Each entry, in full: copy it out exactly.

• Collected data:
'''
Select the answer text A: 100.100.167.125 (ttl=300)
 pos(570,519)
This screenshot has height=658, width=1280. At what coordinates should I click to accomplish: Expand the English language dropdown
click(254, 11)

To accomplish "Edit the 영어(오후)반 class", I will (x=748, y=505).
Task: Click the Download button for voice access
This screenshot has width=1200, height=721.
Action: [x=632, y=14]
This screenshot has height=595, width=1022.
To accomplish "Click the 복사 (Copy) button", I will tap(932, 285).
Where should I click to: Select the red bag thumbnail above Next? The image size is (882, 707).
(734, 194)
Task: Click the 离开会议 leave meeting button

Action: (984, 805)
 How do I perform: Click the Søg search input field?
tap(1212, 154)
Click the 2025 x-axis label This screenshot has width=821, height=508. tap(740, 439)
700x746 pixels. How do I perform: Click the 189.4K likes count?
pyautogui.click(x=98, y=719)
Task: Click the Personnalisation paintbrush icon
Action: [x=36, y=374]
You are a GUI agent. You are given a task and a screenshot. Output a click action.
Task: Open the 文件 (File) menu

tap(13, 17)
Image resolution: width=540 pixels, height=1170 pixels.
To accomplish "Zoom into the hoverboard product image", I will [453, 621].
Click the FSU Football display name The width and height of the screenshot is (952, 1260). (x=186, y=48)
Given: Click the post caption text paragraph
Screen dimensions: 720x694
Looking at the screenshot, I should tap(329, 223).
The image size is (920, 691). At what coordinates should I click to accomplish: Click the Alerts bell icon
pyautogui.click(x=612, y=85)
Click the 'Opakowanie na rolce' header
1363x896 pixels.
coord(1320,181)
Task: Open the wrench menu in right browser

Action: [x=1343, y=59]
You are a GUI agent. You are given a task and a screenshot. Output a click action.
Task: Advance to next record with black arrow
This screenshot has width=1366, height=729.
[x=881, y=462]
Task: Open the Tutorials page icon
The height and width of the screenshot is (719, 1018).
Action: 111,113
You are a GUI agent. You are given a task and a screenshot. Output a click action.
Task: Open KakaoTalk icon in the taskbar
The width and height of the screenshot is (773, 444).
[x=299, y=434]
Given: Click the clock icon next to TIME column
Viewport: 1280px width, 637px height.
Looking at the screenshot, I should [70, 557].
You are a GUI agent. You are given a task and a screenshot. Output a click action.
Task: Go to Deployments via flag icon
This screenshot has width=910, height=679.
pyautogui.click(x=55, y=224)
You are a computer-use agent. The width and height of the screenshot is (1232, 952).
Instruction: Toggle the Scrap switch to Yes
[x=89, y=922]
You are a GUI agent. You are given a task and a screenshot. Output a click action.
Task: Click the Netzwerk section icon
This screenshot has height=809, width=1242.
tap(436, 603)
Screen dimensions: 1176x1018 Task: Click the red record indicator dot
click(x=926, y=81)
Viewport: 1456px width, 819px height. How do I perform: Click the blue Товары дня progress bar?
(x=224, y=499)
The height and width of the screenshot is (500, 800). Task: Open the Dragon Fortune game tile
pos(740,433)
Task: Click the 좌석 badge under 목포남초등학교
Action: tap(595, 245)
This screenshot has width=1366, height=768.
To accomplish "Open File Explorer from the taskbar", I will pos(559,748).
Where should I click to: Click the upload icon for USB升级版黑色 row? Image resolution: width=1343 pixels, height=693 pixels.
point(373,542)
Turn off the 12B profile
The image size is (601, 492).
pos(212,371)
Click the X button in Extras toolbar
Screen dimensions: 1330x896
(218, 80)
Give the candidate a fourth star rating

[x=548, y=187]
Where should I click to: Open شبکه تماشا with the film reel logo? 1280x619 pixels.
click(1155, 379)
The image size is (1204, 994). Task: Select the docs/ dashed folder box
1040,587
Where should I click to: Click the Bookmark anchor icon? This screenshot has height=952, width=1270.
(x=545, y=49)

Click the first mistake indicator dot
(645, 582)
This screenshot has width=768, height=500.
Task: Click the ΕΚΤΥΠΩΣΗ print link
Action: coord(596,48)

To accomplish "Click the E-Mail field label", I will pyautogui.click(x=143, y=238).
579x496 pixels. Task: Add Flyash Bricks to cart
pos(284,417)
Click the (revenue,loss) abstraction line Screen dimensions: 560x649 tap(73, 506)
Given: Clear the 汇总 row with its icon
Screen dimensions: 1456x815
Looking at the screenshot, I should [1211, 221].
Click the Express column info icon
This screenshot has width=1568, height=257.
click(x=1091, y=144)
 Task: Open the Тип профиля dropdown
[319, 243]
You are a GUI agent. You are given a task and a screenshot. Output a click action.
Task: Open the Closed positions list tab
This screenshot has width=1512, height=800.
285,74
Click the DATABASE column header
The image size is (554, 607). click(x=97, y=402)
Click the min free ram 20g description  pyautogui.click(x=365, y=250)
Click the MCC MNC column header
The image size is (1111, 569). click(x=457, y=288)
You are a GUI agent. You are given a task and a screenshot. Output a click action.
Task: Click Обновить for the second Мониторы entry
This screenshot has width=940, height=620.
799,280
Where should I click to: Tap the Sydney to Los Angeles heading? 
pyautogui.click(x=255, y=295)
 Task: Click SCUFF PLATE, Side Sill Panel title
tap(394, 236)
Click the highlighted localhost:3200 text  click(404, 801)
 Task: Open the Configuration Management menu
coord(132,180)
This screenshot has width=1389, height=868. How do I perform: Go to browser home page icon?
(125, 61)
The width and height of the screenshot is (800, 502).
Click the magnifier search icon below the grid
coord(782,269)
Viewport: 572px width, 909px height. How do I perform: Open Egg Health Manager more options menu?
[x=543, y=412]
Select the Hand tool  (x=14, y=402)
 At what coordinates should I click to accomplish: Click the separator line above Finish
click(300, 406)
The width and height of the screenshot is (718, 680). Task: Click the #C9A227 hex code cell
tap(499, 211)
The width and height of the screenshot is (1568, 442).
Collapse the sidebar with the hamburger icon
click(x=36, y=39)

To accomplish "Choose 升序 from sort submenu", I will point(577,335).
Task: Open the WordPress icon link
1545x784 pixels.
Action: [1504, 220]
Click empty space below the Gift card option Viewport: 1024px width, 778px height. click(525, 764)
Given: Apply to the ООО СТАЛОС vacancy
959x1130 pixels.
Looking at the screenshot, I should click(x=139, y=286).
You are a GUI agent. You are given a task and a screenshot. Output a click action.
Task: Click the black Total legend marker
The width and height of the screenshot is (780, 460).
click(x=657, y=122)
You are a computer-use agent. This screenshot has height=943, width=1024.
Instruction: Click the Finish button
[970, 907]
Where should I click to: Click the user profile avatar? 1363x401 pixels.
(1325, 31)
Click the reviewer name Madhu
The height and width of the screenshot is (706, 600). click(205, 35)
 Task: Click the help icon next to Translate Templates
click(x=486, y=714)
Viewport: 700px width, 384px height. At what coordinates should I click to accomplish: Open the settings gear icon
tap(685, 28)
'''
• PROBLEM SOLUTION:
Select the answer text A: 100.100.167.125 (ttl=300)
 pos(570,519)
This screenshot has height=658, width=1280. At what coordinates should I click to accomplish: Expand the English language dropdown
click(254, 11)

To accomplish "Edit the 영어(오후)반 class", I will (x=748, y=505).
Task: Click the Download button for voice access
This screenshot has width=1200, height=721.
Action: [x=632, y=14]
This screenshot has height=595, width=1022.
To accomplish "Click the 복사 (Copy) button", I will tap(932, 285).
Where should I click to: Select the red bag thumbnail above Next? The image size is (882, 707).
(734, 194)
Task: Click the 离开会议 leave meeting button

Action: (984, 805)
 How do I perform: Click the Søg search input field?
tap(1212, 154)
Click the 2025 x-axis label This screenshot has width=821, height=508. tap(740, 439)
700x746 pixels. How do I perform: Click the 189.4K likes count?
pyautogui.click(x=98, y=719)
Task: Click the Personnalisation paintbrush icon
Action: [x=36, y=374]
You are a GUI agent. You are given a task and a screenshot. Output a click action.
Task: Open the 文件 (File) menu

tap(13, 17)
Image resolution: width=540 pixels, height=1170 pixels.
To accomplish "Zoom into the hoverboard product image", I will [453, 621].
Click the FSU Football display name The width and height of the screenshot is (952, 1260). (x=186, y=48)
Given: Click the post caption text paragraph
Screen dimensions: 720x694
Looking at the screenshot, I should tap(329, 223).
The image size is (920, 691). At what coordinates should I click to accomplish: Click the Alerts bell icon
pyautogui.click(x=612, y=85)
Click the 'Opakowanie na rolce' header
1363x896 pixels.
coord(1320,181)
Task: Open the wrench menu in right browser

Action: [x=1343, y=59]
You are a GUI agent. You are given a task and a screenshot. Output a click action.
Task: Advance to next record with black arrow
This screenshot has width=1366, height=729.
[x=881, y=462]
Task: Open the Tutorials page icon
The height and width of the screenshot is (719, 1018).
Action: 111,113
You are a GUI agent. You are given a task and a screenshot. Output a click action.
Task: Open KakaoTalk icon in the taskbar
The width and height of the screenshot is (773, 444).
[x=299, y=434]
Given: Click the clock icon next to TIME column
Viewport: 1280px width, 637px height.
Looking at the screenshot, I should [70, 557].
You are a GUI agent. You are given a task and a screenshot. Output a click action.
Task: Go to Deployments via flag icon
This screenshot has width=910, height=679.
pyautogui.click(x=55, y=224)
You are a computer-use agent. The width and height of the screenshot is (1232, 952).
Instruction: Toggle the Scrap switch to Yes
[x=89, y=922]
You are a GUI agent. You are given a task and a screenshot. Output a click action.
Task: Click the Netzwerk section icon
This screenshot has height=809, width=1242.
tap(436, 603)
Screen dimensions: 1176x1018 Task: Click the red record indicator dot
click(x=926, y=81)
Viewport: 1456px width, 819px height. How do I perform: Click the blue Товары дня progress bar?
(x=224, y=499)
The height and width of the screenshot is (500, 800). Task: Open the Dragon Fortune game tile
pos(740,433)
Task: Click the 좌석 badge under 목포남초등학교
Action: tap(595, 245)
This screenshot has width=1366, height=768.
To accomplish "Open File Explorer from the taskbar", I will pos(559,748).
Where should I click to: Click the upload icon for USB升级版黑色 row? Image resolution: width=1343 pixels, height=693 pixels.
point(373,542)
Turn off the 12B profile
The image size is (601, 492).
pos(212,371)
Click the X button in Extras toolbar
Screen dimensions: 1330x896
(218, 80)
Give the candidate a fourth star rating

[x=548, y=187]
Where should I click to: Open شبکه تماشا with the film reel logo? 1280x619 pixels.
click(1155, 379)
The image size is (1204, 994). Task: Select the docs/ dashed folder box
1040,587
Where should I click to: Click the Bookmark anchor icon? This screenshot has height=952, width=1270.
(x=545, y=49)

Click the first mistake indicator dot
(645, 582)
This screenshot has width=768, height=500.
Task: Click the ΕΚΤΥΠΩΣΗ print link
Action: coord(596,48)

To accomplish "Click the E-Mail field label", I will pyautogui.click(x=143, y=238).
579x496 pixels. Task: Add Flyash Bricks to cart
pos(284,417)
Click the (revenue,loss) abstraction line Screen dimensions: 560x649 tap(73, 506)
Given: Clear the 汇总 row with its icon
Screen dimensions: 1456x815
Looking at the screenshot, I should [1211, 221].
Click the Express column info icon
This screenshot has width=1568, height=257.
click(x=1091, y=144)
 Task: Open the Тип профиля dropdown
[319, 243]
You are a GUI agent. You are given a task and a screenshot. Output a click action.
Task: Open the Closed positions list tab
This screenshot has width=1512, height=800.
285,74
Click the DATABASE column header
The image size is (554, 607). click(x=97, y=402)
Click the min free ram 20g description  pyautogui.click(x=365, y=250)
Click the MCC MNC column header
The image size is (1111, 569). click(x=457, y=288)
You are a GUI agent. You are given a task and a screenshot. Output a click action.
Task: Click Обновить for the second Мониторы entry
This screenshot has width=940, height=620.
799,280
Where should I click to: Tap the Sydney to Los Angeles heading? 
pyautogui.click(x=255, y=295)
 Task: Click SCUFF PLATE, Side Sill Panel title
tap(394, 236)
Click the highlighted localhost:3200 text  click(404, 801)
 Task: Open the Configuration Management menu
coord(132,180)
This screenshot has width=1389, height=868. How do I perform: Go to browser home page icon?
(125, 61)
The width and height of the screenshot is (800, 502).
Click the magnifier search icon below the grid
coord(782,269)
Viewport: 572px width, 909px height. How do I perform: Open Egg Health Manager more options menu?
[x=543, y=412]
Select the Hand tool  (x=14, y=402)
 At what coordinates should I click to accomplish: Click the separator line above Finish
click(300, 406)
The width and height of the screenshot is (718, 680). Task: Click the #C9A227 hex code cell
tap(499, 211)
The width and height of the screenshot is (1568, 442).
Collapse the sidebar with the hamburger icon
click(x=36, y=39)

To accomplish "Choose 升序 from sort submenu", I will point(577,335).
Task: Open the WordPress icon link
1545x784 pixels.
Action: [1504, 220]
Click empty space below the Gift card option Viewport: 1024px width, 778px height. click(525, 764)
Given: Apply to the ООО СТАЛОС vacancy
959x1130 pixels.
Looking at the screenshot, I should click(x=139, y=286).
You are a GUI agent. You are given a task and a screenshot. Output a click action.
Task: Click the black Total legend marker
The width and height of the screenshot is (780, 460).
click(x=657, y=122)
You are a computer-use agent. This screenshot has height=943, width=1024.
Instruction: Click the Finish button
[970, 907]
Where should I click to: Click the user profile avatar? 1363x401 pixels.
(1325, 31)
Click the reviewer name Madhu
The height and width of the screenshot is (706, 600). click(205, 35)
 Task: Click the help icon next to Translate Templates
click(x=486, y=714)
Viewport: 700px width, 384px height. At what coordinates should I click to accomplish: Open the settings gear icon
tap(685, 28)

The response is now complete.